A Constituição Federal de 1988 é clara: toda a administração pública deve ser guiada pelos princípios da legalidade, impessoalidade, moralidade, publicidade e eficiência. Esses valores, previstos no artigo 37, formam o alicerce ético e jurídico da atuação estatal. Mas, na prática, o princípio da impessoalidade tem sido o mais violado, especialmente com o uso político das redes sociais por agentes públicos.
O tema vem sendo constantemente abordado por juristas e magistrados. Entre eles, o desembargador Aloísio Bezerra, que tem chamado atenção para o mau uso das mídias digitais por gestores que transformam obras e serviços públicos em instrumentos de autopromoção. Segundo ele, “a Constituição não autoriza que o administrador se apresente como dono das realizações do Estado; o agente é apenas o executor de uma vontade pública, não o beneficiário dela”.

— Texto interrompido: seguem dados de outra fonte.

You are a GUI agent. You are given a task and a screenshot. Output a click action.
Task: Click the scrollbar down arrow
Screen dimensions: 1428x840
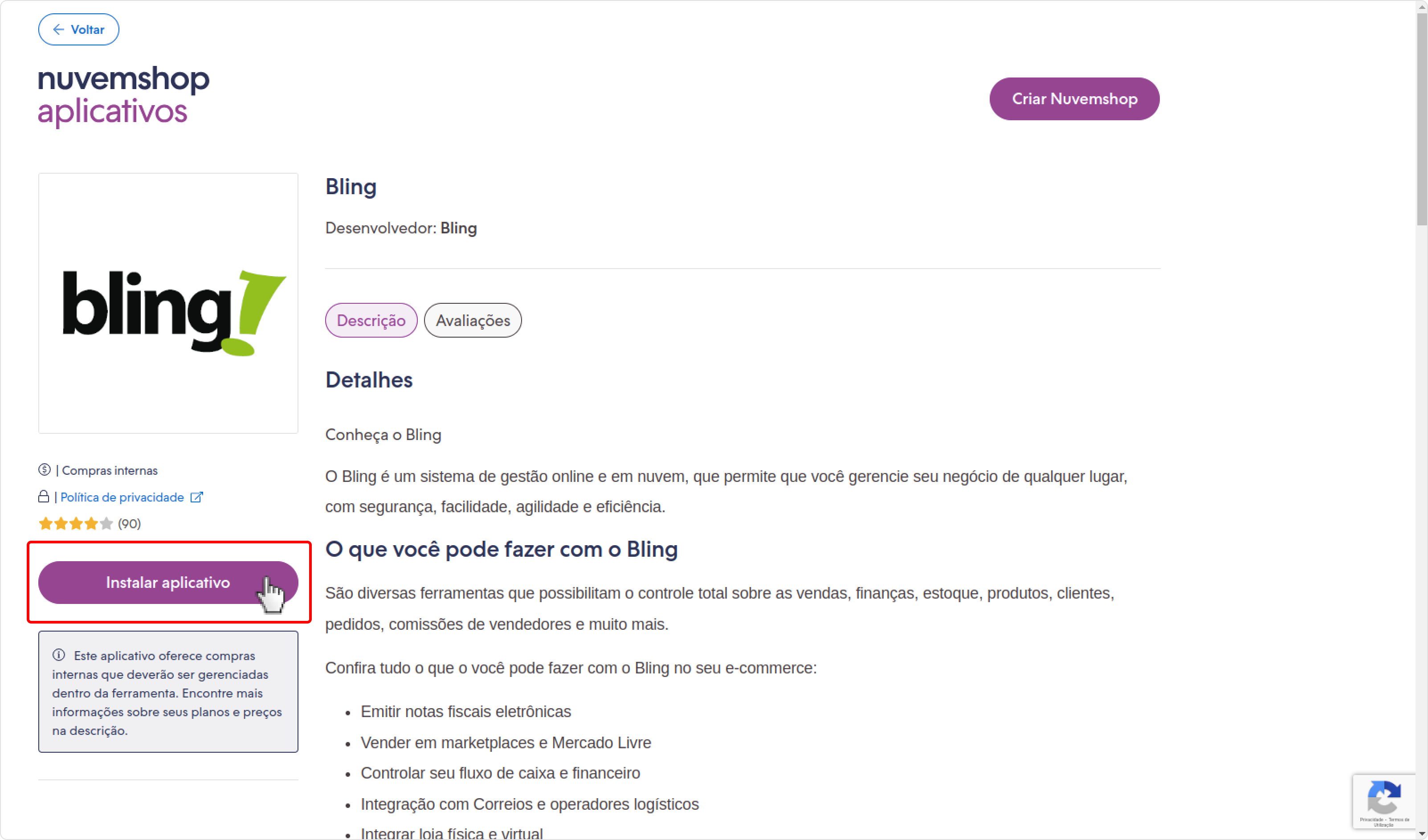(1421, 834)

O artigo 37, parágrafo 1º, da Constituição, proíbe expressamente o uso de nomes, símbolos ou imagens que caracterizem promoção pessoal de autoridades ou servidores na publicidade custeada pelo erário. Essa norma tem um propósito: assegurar que a comunicação governamental seja informativa e institucional, sem enaltecer o gestor. Quando um prefeito ou governador aparece em vídeos ou posts narrando entregas públicas em primeira pessoa, a fronteira entre transparência e propaganda pessoal se dissolve.

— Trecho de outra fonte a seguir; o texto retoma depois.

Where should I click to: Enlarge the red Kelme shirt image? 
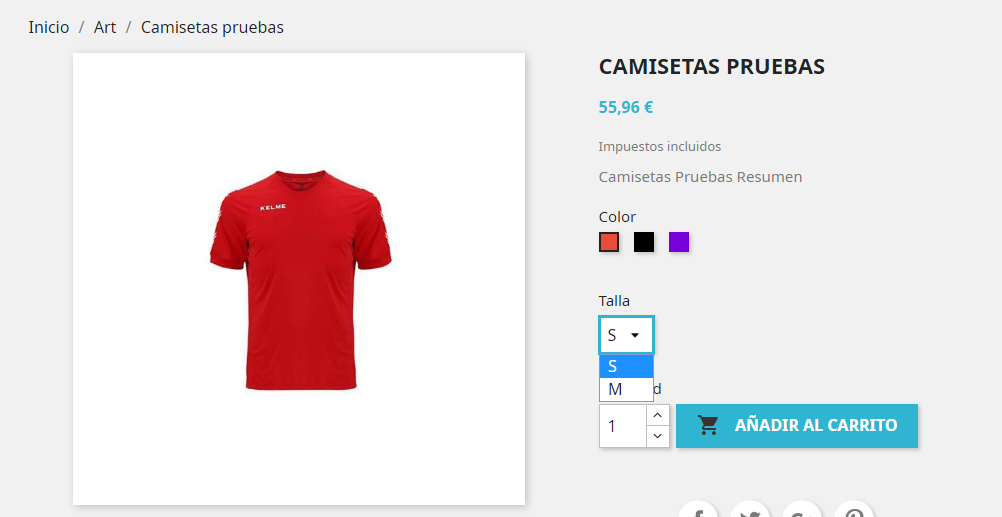(299, 279)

O desembargador Aloísio Bezerra reforça que “o uso das redes sociais deve seguir o mesmo padrão ético da publicidade oficial, sob pena de deturpar a finalidade pública da comunicação”. Para ele, não há diferença entre um outdoor pago com dinheiro público e um perfil pessoal que divulga, de forma personalizada, obras financiadas pelo Estado.
Especialistas chamam esse fenômeno de “plágio institucional”: o agente político se apropria simbolicamente de uma realização coletiva, apresentando-a como conquista própria. Ainda que o vídeo ou o post tenha sido custeado com recursos pessoais, o conteúdo — a obra pública — pertence à administração e ao povo. Trata-se de um desvio de finalidade que distorce o sentido republicano da gestão pública.
A doutrina é uníssona nesse ponto. O jurista Hely Lopes Meirelles ensina que a impessoalidade “impõe ao administrador que só pratique o ato para o seu fim legal, e esse fim é sempre o interesse público”. Já Celso Antônio Bandeira de Mello adverte que a publicidade não pode servir “à glorificação do administrador nem à satisfação de seu ego”.
Ambos defendem que o dever de transparência jamais pode ser confundido com marketing pessoal. O cidadão precisa ser informado sobre a ação do Estado — mas sem que isso se transforme em promoção política de quem exerce, temporariamente, o poder.
No plano jurídico, a Lei nº 8.429/92, atualizada pela Lei nº 14.230/21, reforça essa vedação. O artigo 11, inciso XII, classifica como ato de improbidade administrativa o uso da publicidade oficial para fins de promoção pessoal. Ainda que a lei atual exija dolo específico, esse elemento fica evidente quando o gestor repete publicações com tom enaltecedor, frases em primeira pessoa e associação direta entre sua imagem e as ações de governo.
Para o desembargador Aloísio Bezerra, esse comportamento “enfraquece a credibilidade do serviço público e rebaixa o nível da política”, porque faz o cidadão enxergar o que é um direito como um favor. “A impessoalidade não é uma opção; é um dever constitucional”, conclui o magistrado.
Em tempos de superexposição e de disputa por visibilidade, o alerta do desembargador serve como um lembrete oportuno: as redes sociais podem ser ferramenta de transparência, mas nunca de vaidade institucional.